- **Exercise**: In the records below, find the line that contains "Image resolution: width=1456", then write out that line and each one after it exactly, up to and including the last.

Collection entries
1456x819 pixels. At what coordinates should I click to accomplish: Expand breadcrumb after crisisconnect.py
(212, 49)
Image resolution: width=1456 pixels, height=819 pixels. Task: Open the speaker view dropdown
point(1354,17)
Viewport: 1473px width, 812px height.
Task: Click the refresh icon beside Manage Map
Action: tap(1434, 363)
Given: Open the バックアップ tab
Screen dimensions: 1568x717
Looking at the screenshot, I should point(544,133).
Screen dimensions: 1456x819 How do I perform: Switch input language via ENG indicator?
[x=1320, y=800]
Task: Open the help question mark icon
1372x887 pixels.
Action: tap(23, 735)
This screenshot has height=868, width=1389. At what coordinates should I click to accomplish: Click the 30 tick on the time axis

- **Exercise solution**:
Image resolution: width=1456 pixels, height=819 pixels. Task: Open the speaker view dropdown
point(1354,17)
Viewport: 1473px width, 812px height.
Task: Click the refresh icon beside Manage Map
Action: tap(1434, 363)
Given: Open the バックアップ tab
Screen dimensions: 1568x717
Looking at the screenshot, I should point(544,133).
Screen dimensions: 1456x819 How do I perform: Switch input language via ENG indicator?
[x=1320, y=800]
Task: Open the help question mark icon
1372x887 pixels.
Action: tap(23, 735)
This screenshot has height=868, width=1389. At what coordinates should I click to accomplish: Click the 30 tick on the time axis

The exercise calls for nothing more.